# ЦЕЛЬ ЗАДАНИЯ
Объясните по приведенному ниже фрагменту воспоминаний о лагерной бригаде, почему работницы-ленинградки из ядра бригады шли за Жухиной слепо и покорно.

# ТЕКСТ
┄┄┄┄┄┄
Нашел в мемуарах заключенной Войтоловской Адды Львовны очень интересный фрагмент, который помогает понять психологическую опору массовых репрессий. Встречу личного и коллективного мифа. Адда Войтоловская, как и Лидия Жухина, отбывали срок наказания в Воркуте за «контрреволюцию». Вот ее описание лагерного труда, все персонажи — реальные заключенные. 

 

«Когда мы попали в бригаду, в ней уже имелось ядро во главе с бригадиром Жухиной. …> Ядро бригады составляли квалифицированные работницы-ленинградки, как на подбор, с крупных ленинградских заводов, все члены партии: Наташа Реброва, Оля Иванова, Клава Громова, Надя Макарова и несколько других.

Они были однотипны и представляли определенную лагерную прослойку. Все и каждая хотели жить хотя бы в одном отношении подобно тому, как жили на воле последние три-четыре года: прежде всего не думать или делать вид, что ни в чем не сомневаются, и честно работать. Все, если бы сами не попали в лагеря, голосовали бы на партсобраниях за то, чтобы сидели другие, как кто-то неизбежно голосовал за них. После разгрома оппозиций все они прикусили языки и предпочитали, чтобы за них думал ЦК, горком, партком, секретарь ячейки. В лагере они продолжали работать, а думать за них предоставили НКВД (суррогату ЦК в их представлении) кроме того, начальнику лагпункта и... бригадиру Жухиной.

За Жухиной они тянулись слепо и покорно, как нитка за иголкой. Последняя прекрасно распознала их породу, хорошо их вымуштровала и, когда надо было провести свою линию, умело пользовалась их исполнительностью. Такая прослойка выраженных партийных мещан существовала и на воле. К ним как нельзя лучше применимо слово „стертые“, которым Герцен окрестил мещан в целом. 

Лида Жухина, инженер-строитель из Саратова, была неплохим организатором на стройке, выжимала все что можно для бригады — пайку, более приличный барак, обмундирование. Она же была душой самодеятельности, актрисой, организатором хора. Не сомневаюсь, что она себя считала человеком идейным, хотя эта мнимая идейность равнялась изуверству, а лагерная позиция — подлости. Всем своим поведением она как бы узаконивала лагерный режим, обязательно поддерживала всякое, даже самое гнусное предложение начальства, была правой рукой КВЧ (культурно-воспитательной части), в обязанности которой входило постоянное наблюдение за умонастроением зеков. Для тех, кто казался подозрительным и неблагонадежным, у Жухиной имелся наготове трудный участок работы с невыполнимой нормой. Жухина на политические темы не разговаривала, но стоило ей прослышать, что на воле прошел какой-нибудь процесс, она как бригадир выдвигала встречный план работ в ответ на „измену врагов народа“.
┄┄┄┄┄┄
# ИСХОДНЫЕ ДАННЫЕ
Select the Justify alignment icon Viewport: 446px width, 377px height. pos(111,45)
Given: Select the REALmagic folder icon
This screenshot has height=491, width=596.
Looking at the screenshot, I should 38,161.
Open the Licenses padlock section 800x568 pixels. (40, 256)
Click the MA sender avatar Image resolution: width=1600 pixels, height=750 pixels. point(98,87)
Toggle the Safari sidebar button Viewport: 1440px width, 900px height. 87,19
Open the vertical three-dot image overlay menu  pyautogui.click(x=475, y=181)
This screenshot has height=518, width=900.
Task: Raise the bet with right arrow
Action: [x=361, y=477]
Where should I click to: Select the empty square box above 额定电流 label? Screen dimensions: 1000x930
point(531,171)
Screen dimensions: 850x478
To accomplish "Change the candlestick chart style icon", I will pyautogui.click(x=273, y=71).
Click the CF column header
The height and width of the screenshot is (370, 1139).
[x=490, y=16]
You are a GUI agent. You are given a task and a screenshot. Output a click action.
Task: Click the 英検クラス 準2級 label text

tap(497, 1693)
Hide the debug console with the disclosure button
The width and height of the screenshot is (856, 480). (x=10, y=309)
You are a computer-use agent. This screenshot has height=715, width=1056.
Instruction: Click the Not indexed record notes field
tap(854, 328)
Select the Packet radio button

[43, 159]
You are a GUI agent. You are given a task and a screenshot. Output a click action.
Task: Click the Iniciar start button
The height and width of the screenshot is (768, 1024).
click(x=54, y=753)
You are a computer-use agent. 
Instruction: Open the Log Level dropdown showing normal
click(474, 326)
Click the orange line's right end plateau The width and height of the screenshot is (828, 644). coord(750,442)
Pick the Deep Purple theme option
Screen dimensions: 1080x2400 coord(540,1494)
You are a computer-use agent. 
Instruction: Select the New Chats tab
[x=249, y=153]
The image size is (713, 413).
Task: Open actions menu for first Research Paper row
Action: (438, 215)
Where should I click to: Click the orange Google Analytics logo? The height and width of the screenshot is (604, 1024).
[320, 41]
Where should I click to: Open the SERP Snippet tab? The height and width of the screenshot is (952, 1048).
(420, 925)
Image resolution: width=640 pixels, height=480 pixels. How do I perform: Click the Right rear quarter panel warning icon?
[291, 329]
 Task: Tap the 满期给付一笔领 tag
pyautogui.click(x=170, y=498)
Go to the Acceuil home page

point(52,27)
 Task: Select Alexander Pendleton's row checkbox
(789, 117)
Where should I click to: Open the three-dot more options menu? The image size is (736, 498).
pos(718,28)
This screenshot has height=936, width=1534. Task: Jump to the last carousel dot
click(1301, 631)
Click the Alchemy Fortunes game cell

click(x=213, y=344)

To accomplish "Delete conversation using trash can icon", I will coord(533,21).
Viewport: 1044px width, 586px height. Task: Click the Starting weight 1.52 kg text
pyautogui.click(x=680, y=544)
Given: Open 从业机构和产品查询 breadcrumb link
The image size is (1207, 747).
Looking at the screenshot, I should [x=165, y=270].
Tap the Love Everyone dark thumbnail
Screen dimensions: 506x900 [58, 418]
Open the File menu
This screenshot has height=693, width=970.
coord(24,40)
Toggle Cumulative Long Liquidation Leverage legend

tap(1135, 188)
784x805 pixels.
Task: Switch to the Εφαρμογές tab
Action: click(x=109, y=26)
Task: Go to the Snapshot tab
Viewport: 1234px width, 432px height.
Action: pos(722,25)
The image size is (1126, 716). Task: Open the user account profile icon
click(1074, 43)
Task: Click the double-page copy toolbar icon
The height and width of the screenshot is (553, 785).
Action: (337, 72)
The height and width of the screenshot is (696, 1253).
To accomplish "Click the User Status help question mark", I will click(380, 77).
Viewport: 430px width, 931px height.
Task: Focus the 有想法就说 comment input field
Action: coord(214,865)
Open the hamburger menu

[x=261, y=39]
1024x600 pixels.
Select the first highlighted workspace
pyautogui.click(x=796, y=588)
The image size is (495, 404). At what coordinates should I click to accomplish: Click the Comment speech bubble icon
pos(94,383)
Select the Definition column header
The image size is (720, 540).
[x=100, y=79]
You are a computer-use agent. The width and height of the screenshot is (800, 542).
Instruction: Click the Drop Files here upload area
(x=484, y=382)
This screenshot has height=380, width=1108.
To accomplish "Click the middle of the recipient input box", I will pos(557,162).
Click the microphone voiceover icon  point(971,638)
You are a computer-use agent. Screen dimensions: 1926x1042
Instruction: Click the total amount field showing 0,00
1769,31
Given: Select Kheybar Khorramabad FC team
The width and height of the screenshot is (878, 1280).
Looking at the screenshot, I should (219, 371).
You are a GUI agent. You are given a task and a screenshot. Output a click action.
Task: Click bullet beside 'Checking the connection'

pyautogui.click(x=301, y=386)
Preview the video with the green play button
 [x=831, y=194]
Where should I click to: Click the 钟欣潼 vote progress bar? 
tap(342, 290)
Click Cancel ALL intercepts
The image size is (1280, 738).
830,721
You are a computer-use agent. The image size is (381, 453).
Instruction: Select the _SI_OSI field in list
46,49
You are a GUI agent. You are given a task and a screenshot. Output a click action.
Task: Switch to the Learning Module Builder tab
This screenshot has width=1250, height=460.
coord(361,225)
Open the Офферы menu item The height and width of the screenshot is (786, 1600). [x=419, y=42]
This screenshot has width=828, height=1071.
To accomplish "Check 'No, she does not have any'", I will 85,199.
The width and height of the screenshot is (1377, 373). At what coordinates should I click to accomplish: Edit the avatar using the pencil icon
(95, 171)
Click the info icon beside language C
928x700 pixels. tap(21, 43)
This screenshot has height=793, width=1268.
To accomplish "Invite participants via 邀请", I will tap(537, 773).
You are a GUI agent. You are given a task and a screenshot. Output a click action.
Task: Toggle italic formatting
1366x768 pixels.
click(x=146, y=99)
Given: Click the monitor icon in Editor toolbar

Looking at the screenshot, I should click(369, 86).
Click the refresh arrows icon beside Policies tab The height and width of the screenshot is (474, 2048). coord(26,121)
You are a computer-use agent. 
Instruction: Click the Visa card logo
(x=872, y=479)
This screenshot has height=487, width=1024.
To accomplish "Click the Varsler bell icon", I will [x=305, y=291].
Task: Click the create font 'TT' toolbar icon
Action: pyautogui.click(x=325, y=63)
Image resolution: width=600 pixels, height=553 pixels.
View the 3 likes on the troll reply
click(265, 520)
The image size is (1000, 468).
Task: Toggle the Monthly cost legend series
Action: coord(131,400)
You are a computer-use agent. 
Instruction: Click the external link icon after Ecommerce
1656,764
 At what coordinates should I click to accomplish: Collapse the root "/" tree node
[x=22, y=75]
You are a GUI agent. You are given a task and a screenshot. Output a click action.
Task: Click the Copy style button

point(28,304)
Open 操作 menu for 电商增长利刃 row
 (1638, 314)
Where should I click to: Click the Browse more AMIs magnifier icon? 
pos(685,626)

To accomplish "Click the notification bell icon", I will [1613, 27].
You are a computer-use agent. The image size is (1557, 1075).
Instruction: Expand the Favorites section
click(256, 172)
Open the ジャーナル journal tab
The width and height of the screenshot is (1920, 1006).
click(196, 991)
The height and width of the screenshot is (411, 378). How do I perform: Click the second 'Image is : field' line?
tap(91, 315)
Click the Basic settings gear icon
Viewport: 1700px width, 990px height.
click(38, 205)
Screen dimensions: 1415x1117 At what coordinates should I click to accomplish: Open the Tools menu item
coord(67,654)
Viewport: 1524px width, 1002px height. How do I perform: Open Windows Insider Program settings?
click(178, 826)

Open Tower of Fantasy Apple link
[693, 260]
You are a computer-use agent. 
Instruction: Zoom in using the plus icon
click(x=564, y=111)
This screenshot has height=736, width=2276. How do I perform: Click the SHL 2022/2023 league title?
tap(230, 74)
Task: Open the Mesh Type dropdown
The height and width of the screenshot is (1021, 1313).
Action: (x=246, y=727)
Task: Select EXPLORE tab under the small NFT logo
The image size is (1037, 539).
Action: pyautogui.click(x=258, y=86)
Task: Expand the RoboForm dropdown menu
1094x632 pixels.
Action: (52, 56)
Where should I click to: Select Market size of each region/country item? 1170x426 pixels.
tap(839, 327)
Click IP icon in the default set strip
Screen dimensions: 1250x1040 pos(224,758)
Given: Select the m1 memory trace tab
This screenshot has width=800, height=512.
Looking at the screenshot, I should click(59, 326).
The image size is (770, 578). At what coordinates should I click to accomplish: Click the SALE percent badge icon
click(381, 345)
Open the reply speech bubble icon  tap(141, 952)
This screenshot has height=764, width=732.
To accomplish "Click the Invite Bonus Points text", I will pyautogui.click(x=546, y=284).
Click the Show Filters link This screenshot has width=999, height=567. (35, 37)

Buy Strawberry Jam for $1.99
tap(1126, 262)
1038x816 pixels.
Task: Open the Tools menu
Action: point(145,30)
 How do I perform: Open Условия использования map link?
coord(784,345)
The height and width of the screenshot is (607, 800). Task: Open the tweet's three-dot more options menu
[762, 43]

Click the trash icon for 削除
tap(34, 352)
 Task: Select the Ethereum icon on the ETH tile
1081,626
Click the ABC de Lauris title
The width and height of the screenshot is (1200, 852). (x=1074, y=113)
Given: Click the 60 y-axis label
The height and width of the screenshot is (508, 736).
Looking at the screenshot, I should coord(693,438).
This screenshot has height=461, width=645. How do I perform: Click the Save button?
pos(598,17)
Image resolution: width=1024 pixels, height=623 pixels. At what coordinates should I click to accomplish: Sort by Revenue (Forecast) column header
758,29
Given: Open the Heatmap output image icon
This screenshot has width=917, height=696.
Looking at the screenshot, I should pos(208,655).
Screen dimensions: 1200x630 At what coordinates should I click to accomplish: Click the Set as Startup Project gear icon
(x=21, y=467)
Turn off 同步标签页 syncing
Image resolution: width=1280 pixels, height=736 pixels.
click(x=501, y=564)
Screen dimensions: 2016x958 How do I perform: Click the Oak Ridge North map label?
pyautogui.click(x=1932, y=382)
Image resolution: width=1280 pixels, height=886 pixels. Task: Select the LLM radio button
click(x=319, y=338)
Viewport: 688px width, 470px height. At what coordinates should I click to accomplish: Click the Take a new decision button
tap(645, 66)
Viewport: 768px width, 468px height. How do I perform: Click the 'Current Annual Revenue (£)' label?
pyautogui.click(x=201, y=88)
┄┄┄┄┄┄
# ПОЛЕ ОТВЕТА
Они хотели и в лагере жить так же, как на воле последние три-четыре года: не думать или делать вид, что ни в чем не сомневаются, и честно работать. После разгрома оппозиций они привыкли, чтобы за них думали ЦК, горком, партком и секретарь ячейки. В лагере думать за себя они предоставили НКВД, начальнику лагпункта и бригадиру Жухиной.